僕らのほかにもう一組家族連れを乗せて出発。舵を握るのはバージンVirginグループのリチャード・ブランソン会長によく似たひげ面の男。観光案内のマイクを握るのはおそらくその娘さん。時々説明に詰まりバージン会長が助け船を出す。
湾を出るとそこは大西洋の荒波。座席に置いていたカメラのレンズが転がってしまった。ショック。皆静かにクジラが現れるのを待つ。
「いた!!」と思う間もなく背中を少し見せただけで沈んでいく。大ジャンプとまではいかなくても、しっぽで海面を叩きながら沈んでいく様くらいは見たい。が、バージン会長の呼び声もむなしく鯨は何度か背中を見せただけだった。
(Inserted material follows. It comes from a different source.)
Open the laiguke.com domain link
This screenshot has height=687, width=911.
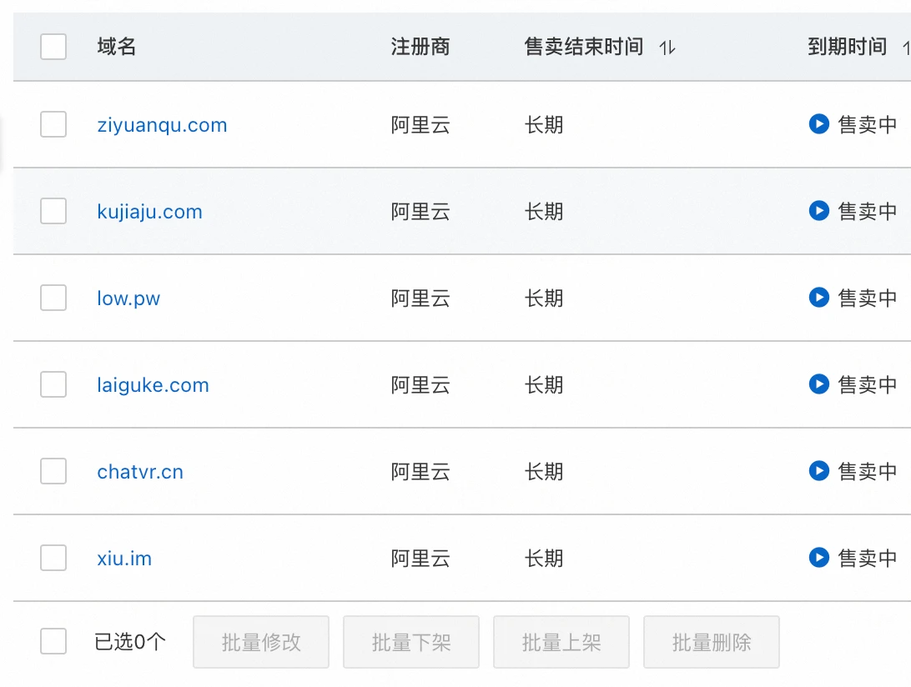click(x=153, y=385)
向きを変え、いよいよパフィンの住むウィットレス湾生態保護区に向かう。太陽はすでに姿を隠し、薄暗くなりかけている。
断崖絶壁の無人島(環境保護のため上陸禁止)に近づくに連れ、周りを飛翔するパフィンの姿が増えてきた。セント・キルダ島St.Kildaで見たあのお茶目な姿がよみがえる。島に近づくと崖一面パフィンだらけ。バージン会長もサービスたっぷりでぎりぎりまで近づいてくれる。夢中でシャッターを切りまくった。
すっかり日も沈み、港に戻る。海上から見る町の灯が美しい。デッキにいると風が冷たく、膝掛けを借りて妻と肩を寄せ合い座る。
すっかり暗くなった深夜の道路をホテル目指して走る。セント・ジョーンズの町中をぐるぐる回りやっとの事で到着。部屋の窓からは港が見える。街灯に照らされた町並みも美しい。ルームサービスを食べて眠りについた。明日は朝が早い。